Да, любовь — это звучит чудесно. Но любовь может прийти к власти только после взрыва ненависти, который потрясет мир до самого основания. Любовь может вырасти лишь на развалинах старого мира. Только ненависть способна разрушить этот мир. Революции это не удалось. Настанет день, когда народу придется снова попытать счастья.
Горячность друга испугала Шевалье. Продолжать спор он не посмел и только кротко заметил:
— Я думал, тебя волнует одна математика.
— Нет! Не одна математика. К сожалению, я до сих пор ничем другим не занимался. Витал в воздухе, боясь коснуться земли. Ничего, когда-нибудь ты увидишь, что меня занимает не только математика.
Он помолчал, не решаясь высказать то, что было у него на душе. Потом, как бы доверяя другу величайшую тайну, повторил последние слова, сказанные его отцом:
— Даже математика, самая благородная и абстрактная из наук, какой бы возвышенной она ни казалась, глубоко уходит корнями в землю, на которой мы живем.
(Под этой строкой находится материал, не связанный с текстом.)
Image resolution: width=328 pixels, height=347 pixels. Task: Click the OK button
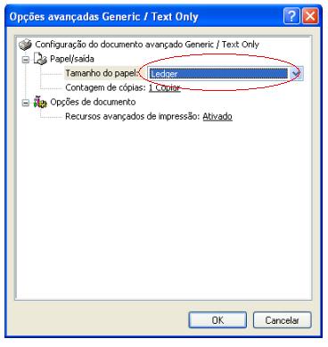point(217,320)
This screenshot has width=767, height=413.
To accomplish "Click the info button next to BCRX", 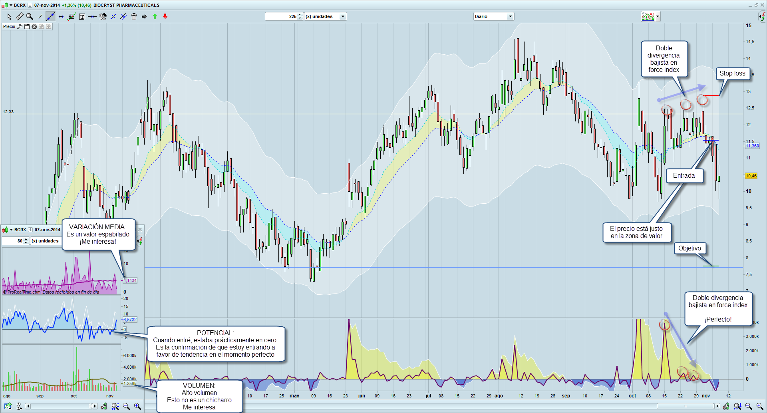I will (30, 5).
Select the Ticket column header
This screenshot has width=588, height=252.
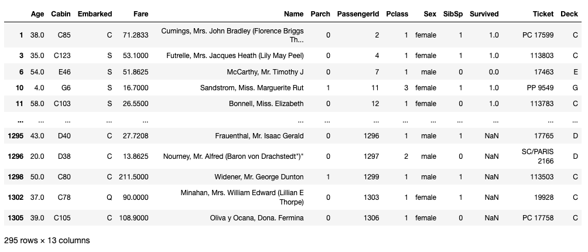point(543,14)
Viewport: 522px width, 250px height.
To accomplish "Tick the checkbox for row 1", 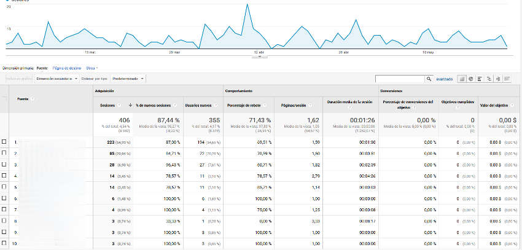I will [4, 141].
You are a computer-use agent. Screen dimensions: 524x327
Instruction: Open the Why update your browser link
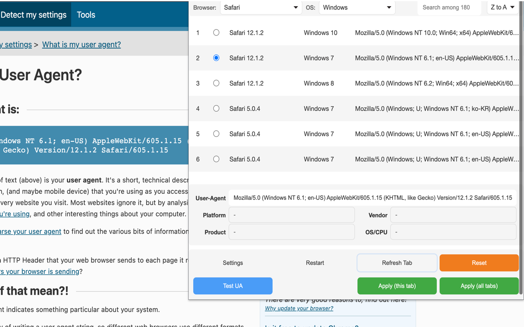tap(298, 308)
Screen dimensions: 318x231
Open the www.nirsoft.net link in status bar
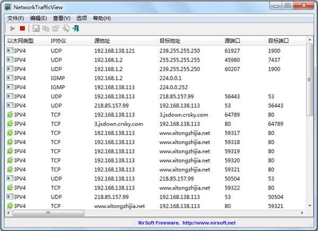tap(209, 223)
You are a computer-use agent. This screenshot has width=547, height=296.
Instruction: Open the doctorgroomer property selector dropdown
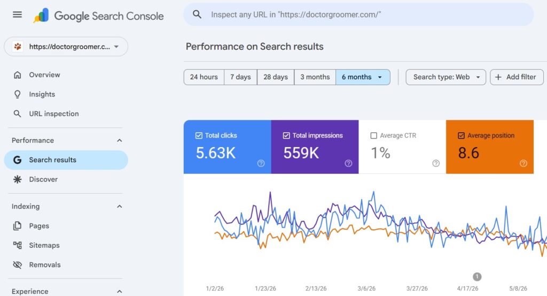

Даже математика не избавит тебя от страданий и не заслонит от тебя страданий других, — и добавил: — Если бы я знал, что моя смерть может послужить толчком к восстанию, я принял бы ее, не задумываясь.
Понедельник, 26 июля 1830 года
В предместьях Парижа было спокойно. Тому, кто ежедневно работал по четырнадцать часов, от кого в этот жаркий июльский день пахло потом и грязью, не было дела до ордонансов. Газет эти люди не читали и очень мало беспокоились о свободе печати, которой сейчас грозила опасность. В палате депутатов у них не было представителей, и их не особенно огорчало то обстоятельство, что палата находится под угрозой.
В помещении газеты «Насьональ» на улице Нёв Сен-Мар собрались писатели, редакторы и управляющие многочисленных парижских газет и журналов. Молодой, блестящий редактор «Насьональ» мосье Тьер читал вслух документ. Его слушали человек пятьдесят. Обладая великолепным чутьем истории, он прекрасно сознавал, что именно сейчас творит ее. Хороший актер, он знал, как важно соблюдать чувство меры. И потому, читая бумагу со своим марсельским акцентом, он хранил спокойный, сдержанный и полный достоинства вид. Он читал сухо, как адвокат, докладывающий о деле, лично к нему не имеющем отношения:
— «В нашем теперешнем положении повиновение перестает быть долгом.
Граждане, призванные повиноваться в первую очередь, — сотрудники газет и журналов: вам надлежит первыми подать пример неповиновения власти, которая утратила законную силу».
Медленно и монотонно он четким голосом дочитал манифест газетчиков до заключительной фразы:
— «Правительство потеряло ныне характер законности, обязывающий к повиновению. Что касается нас, мы будем сопротивляться. Дело Франции решать, какую форму примет ее сопротивление».